Items listed in a dataset
Start of Block
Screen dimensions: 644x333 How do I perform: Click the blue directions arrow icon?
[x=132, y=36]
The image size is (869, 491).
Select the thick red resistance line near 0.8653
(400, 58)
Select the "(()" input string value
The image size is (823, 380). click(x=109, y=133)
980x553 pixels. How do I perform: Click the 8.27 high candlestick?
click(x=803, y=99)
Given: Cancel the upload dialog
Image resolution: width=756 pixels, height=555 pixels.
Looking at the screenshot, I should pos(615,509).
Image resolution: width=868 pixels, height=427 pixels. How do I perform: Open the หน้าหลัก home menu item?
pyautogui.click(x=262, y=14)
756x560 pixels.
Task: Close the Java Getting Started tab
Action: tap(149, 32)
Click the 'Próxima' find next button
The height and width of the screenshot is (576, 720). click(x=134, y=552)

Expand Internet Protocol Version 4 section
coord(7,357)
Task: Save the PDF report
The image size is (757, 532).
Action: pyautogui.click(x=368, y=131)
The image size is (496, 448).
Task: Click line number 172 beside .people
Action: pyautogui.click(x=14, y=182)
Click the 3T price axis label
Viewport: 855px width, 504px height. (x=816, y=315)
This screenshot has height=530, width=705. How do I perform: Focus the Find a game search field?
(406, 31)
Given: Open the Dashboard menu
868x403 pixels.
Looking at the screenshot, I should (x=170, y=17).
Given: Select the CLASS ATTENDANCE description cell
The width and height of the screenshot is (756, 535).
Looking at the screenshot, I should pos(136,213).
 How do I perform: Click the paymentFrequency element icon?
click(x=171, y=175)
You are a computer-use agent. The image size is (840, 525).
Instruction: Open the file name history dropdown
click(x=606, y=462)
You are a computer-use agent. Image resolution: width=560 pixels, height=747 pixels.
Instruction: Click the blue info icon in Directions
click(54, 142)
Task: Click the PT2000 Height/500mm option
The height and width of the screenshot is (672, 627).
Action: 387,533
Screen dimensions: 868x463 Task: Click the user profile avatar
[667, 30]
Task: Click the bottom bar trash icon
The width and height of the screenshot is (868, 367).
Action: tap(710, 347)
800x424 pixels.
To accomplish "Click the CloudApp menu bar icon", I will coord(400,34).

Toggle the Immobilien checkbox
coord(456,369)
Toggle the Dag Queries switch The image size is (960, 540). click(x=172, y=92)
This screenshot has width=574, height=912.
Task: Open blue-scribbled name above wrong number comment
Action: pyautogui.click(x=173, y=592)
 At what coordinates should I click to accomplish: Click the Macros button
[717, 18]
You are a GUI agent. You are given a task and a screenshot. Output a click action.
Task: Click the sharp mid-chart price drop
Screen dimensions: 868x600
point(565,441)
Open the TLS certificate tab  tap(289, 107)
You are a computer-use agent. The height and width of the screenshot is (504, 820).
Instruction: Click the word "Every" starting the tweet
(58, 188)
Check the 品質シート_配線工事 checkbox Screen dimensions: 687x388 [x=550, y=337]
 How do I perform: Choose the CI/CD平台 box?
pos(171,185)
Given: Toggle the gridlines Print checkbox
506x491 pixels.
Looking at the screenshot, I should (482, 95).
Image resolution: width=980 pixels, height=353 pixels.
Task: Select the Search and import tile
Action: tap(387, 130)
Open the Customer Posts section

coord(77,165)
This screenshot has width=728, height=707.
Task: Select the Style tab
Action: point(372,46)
End of Block
**WHAT THE EXERCISE ASKS**
What are the lines from the one with "At what coordinates" through the end of the entries? Give them again exactly, both end lines included.

**TASK RESULT**
 At what coordinates should I click to accomplish: Click the Macros button
[717, 18]
You are a GUI agent. You are given a task and a screenshot. Output a click action.
Task: Click the sharp mid-chart price drop
Screen dimensions: 868x600
point(565,441)
Open the TLS certificate tab  tap(289, 107)
You are a computer-use agent. The height and width of the screenshot is (504, 820).
Instruction: Click the word "Every" starting the tweet
(58, 188)
Check the 品質シート_配線工事 checkbox Screen dimensions: 687x388 [x=550, y=337]
 How do I perform: Choose the CI/CD平台 box?
pos(171,185)
Given: Toggle the gridlines Print checkbox
506x491 pixels.
Looking at the screenshot, I should (482, 95).
Image resolution: width=980 pixels, height=353 pixels.
Task: Select the Search and import tile
Action: tap(387, 130)
Open the Customer Posts section

coord(77,165)
This screenshot has width=728, height=707.
Task: Select the Style tab
Action: point(372,46)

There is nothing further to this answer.